▸ **Selected extract**
****************

E-commerce giant Shopify proud of its Ottawa roots.

Its services power many well-known online businesses and you probably don’t even know it.

Canada’s e-commerce darling Shopify is what allows small businesses and major companies from Nestle to Red Bull and Penguin Books sell and take orders online.

Most of that work is being done right here in the capital.

 “Ottawa is really incredible,” said Shopify’s Director of Talent Acquisition Anna Lambert. “It is or used to be a best kept secret. I think there is an incredible opportunity for tech. There is so much talent here already. We have been growing over the last 12 years and hiring a lot of great people here.”

Started by two Ottawa entrepreneurs in 2006, the once scrappy start-up now employees more than 3,000 people around the world. It’s Lambert’s job to find and hire top talent to continue growing the company. Right now, she and others in recruitment are in the process of filling more than one hundred vacant positions.  

“There isn’t a ton of resources to show people what it’s like to live here,” she said. “So we are developing that and two we are bringing them here to show them. Many of them are so impressed and most of them end up joining us and moving here.”

****************

▸ **Data section**
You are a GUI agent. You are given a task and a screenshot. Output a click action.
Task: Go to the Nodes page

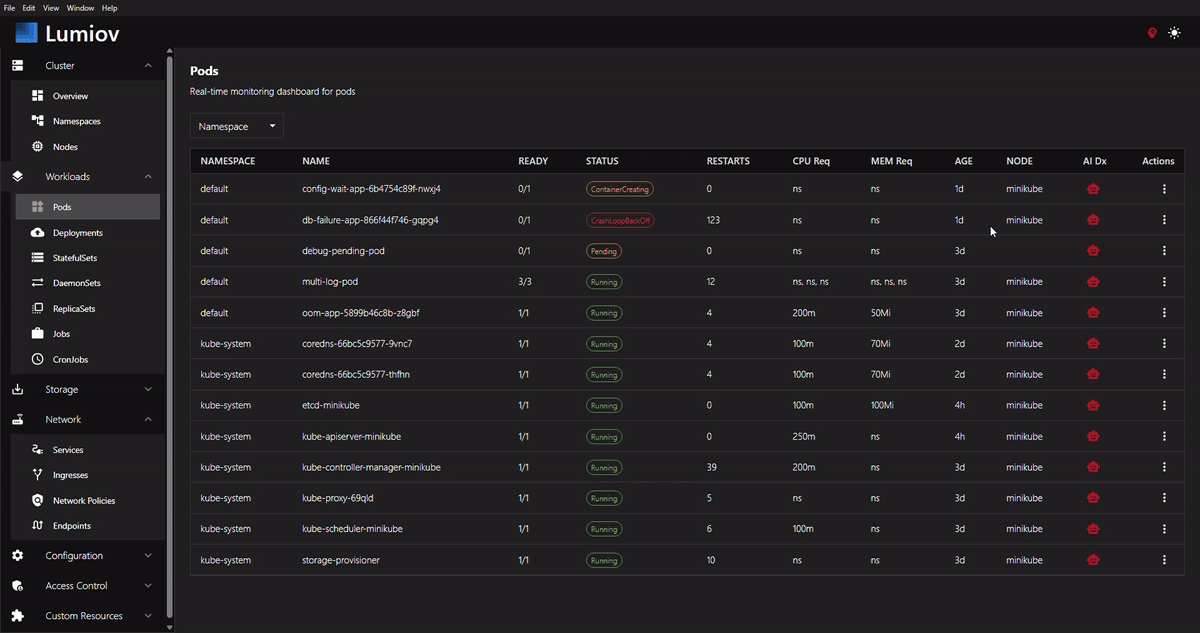pos(65,147)

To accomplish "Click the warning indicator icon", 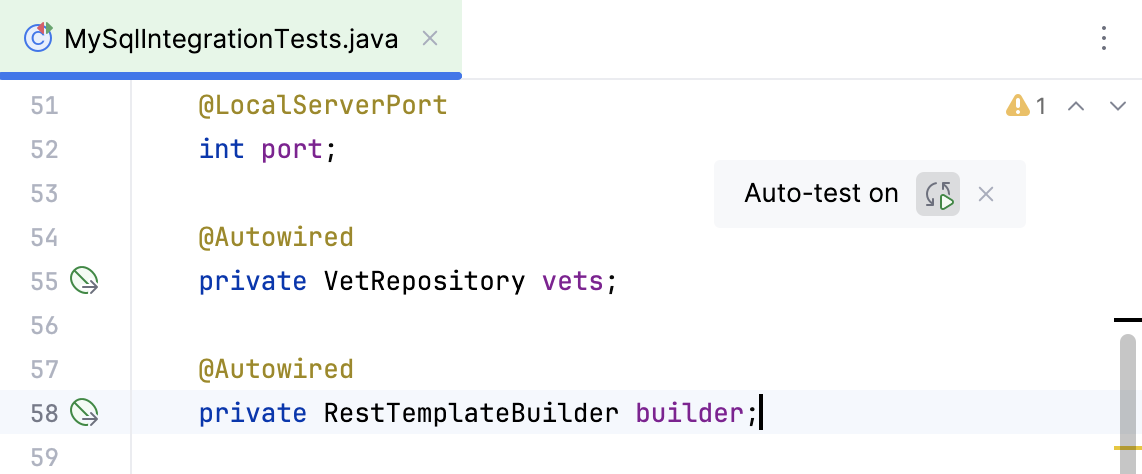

****************

▸ **Problem requirements**
According to the Shopify article, in what year did two Ottawa entrepreneurs start the company?

▸ **Correct output**
2006